The New World - The Extended Cut Blu-ray Review
PictureA New World really does look breathtaking on Blu-ray, coming to us with a drop-dead gorgeous 1080p High Definition video rendition in the movie's original theatrically broad aspect ratio of 2.4:1 widescreen. Detail is amazing throughout, the visual aesthetic of the film coming across clearly throughout - every scene laced with standout shots, every conceived image given a 'work of art' touch. It is mesmerising and captivating, sunsets and sunrises, shafts of light cascading into dark rooms, shimmering water peppered with ripples, the movie has more picture-postcard landscapes than you would likely normally see in a natural lifetime. There is no evident digital damage, scant edge enhancement and momentary bouts of insignificant softness, and simply no grain or digital noise on offer. The colour scheme is vivid and breathtaking, the green landscapes, the blue skies, the glowing orange-red sunsets, even the wood-dominated colonial camp looks fantastic. Skin tones are brought to life, from the lead girl's oft-observed body to the gritty look of the invaders and the painted faces of the natives. Blacks are solid and deep, allowing for amazing near pitch-black moments (check out that wonderful shot of the crescent moon) and superior low-level lighting sequences. The fires set during the night scenes are shockingly authentic. The movie really is a work of art and the visuals definitely lend themselves to being used as presentation material, so I am extremely happy to see the Studios pull all the stops out and give us a superior Blu-ray rendition of it in all its glory. Outstanding.
SoundWe also get a powerful Dolby TrueHD 5.1 mix to accompany the movie on Blu-ray. It is difficult to be definitive about how good this track is because the material is definitely not standard in its presentation of the dialogue. The words spoken are often almost rambling mutterings, quiet, contemplative reflections, spoken softly as if they are mostly thoughts, seldom lapsing into the standard dialogue that we have come to expect from movies on the whole. The film almost lets the dialogue take second place to James Horner's outstanding score, which runs almost throughout and almost works as a better narrator for what is going on - whether it be the sense of discovery, loss, love or hope - engulfing you in the proceedings. Effects range from cannon and gun-fire to flaming arrows and full-on-attacks. The more noteworthy aspect of the effects segment of the track, however, has to be the ambient atmosphere that it establishes which, coupled with the amazing score, makes you feel that the story is truly coming to life. Whilst much of what I have discussed must, consequently, drown out the dialogue, this is almost necessary. You can turn up the volume wherever appropriate, but the notion of capturing every single spoken word is probably unrealistic, unless you want to switch on the subtitles. This movie almost has to be experienced and absorbed, rather than heard in its every word, and the aural representation here stays true to that sentiment.

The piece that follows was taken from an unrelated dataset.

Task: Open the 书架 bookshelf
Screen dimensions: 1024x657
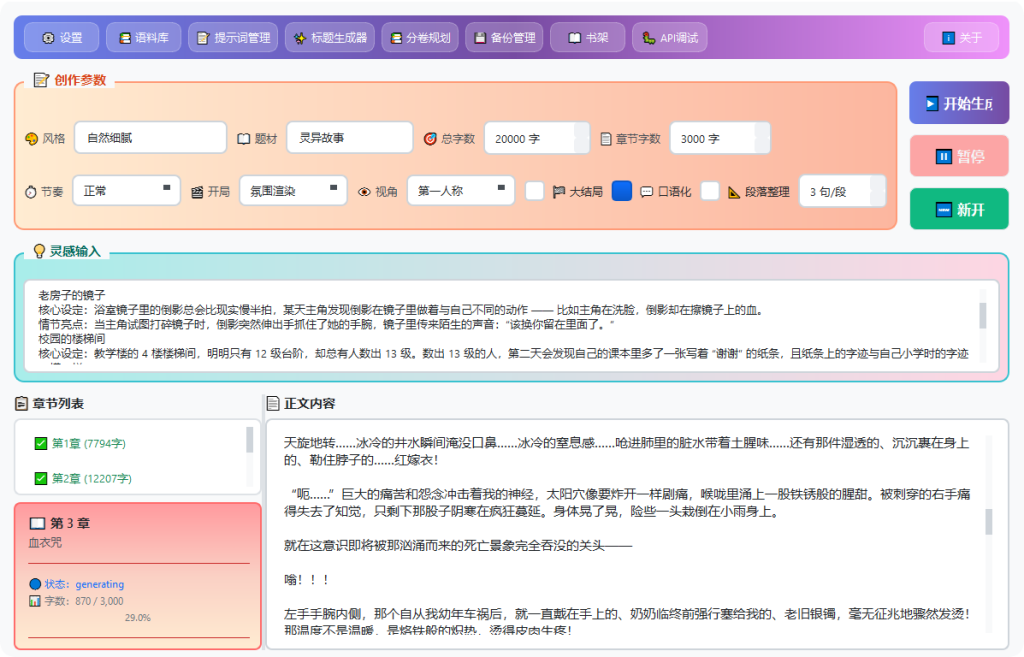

ExtrasThe main extra on this disc is a Documentary entitled Making The New World. Split into 10 parts (with the Play All function) it is a mammoth, hour-long, and very comprehensive affair, looking at the research done into the history, the accuracy of the fully functional sets, props and costumes, the locations chosen for filming, auditions for the Native American characters, including Pocahontas, and how they had to learn the extinct language for the production. There are contributions from many of the crew members, and a few of the cast members, although - as only you would expect - the reclusive Malick is largely absent. The chapters include: Making the New World, Core Training, Finding Pocahontas, Recreating the Powhatan, Along the Chickahominy River, Werowocomoco, Jamestown, The John Rolfe Plantation, The Battle and England.
We also get the Theatrical Trailer and Teaser Trailer, both of which hinted at the missing footage that could potentially be reinstated at some stage - and has finally reached us now. There is nothing new to adorn this Blu-ray release of the Extended Cut.
VerdictThe New World is a breathtaking, emotional experience, a quintessential love story at its core, brought to live by the amazingly visual direction of acclaimed auteur Terrence Malick. Despite its cover, trailer and marketing, this movie is pure romance, enriched by a well-researched back-story of the first expeditions out to the Americas. Powerful and moving, it should not be dismissed as just another historical action epic, it is far more touching than that, and should be appreciated as such. Coming to us on Region Free US Blu-ray in its extended, nearly three-hour long form, it is arguably not quite as balanced as the original cut, although many will enjoy some of the smaller touches that have been added - even if the love triangle itself suffers slightly as a result of becoming prolonged. The video is amazing, perfect to suit such a visual movie, and the audio is excellent too, and with a comprehensive Documentary to round off the disc we have a must-have addition to anybody's collection. Highly recommended, don't be put off by the mis-marketing of the front cover and the trailer, this is a love story, pure and simple, and a marvellous, epic one at that. All time classic.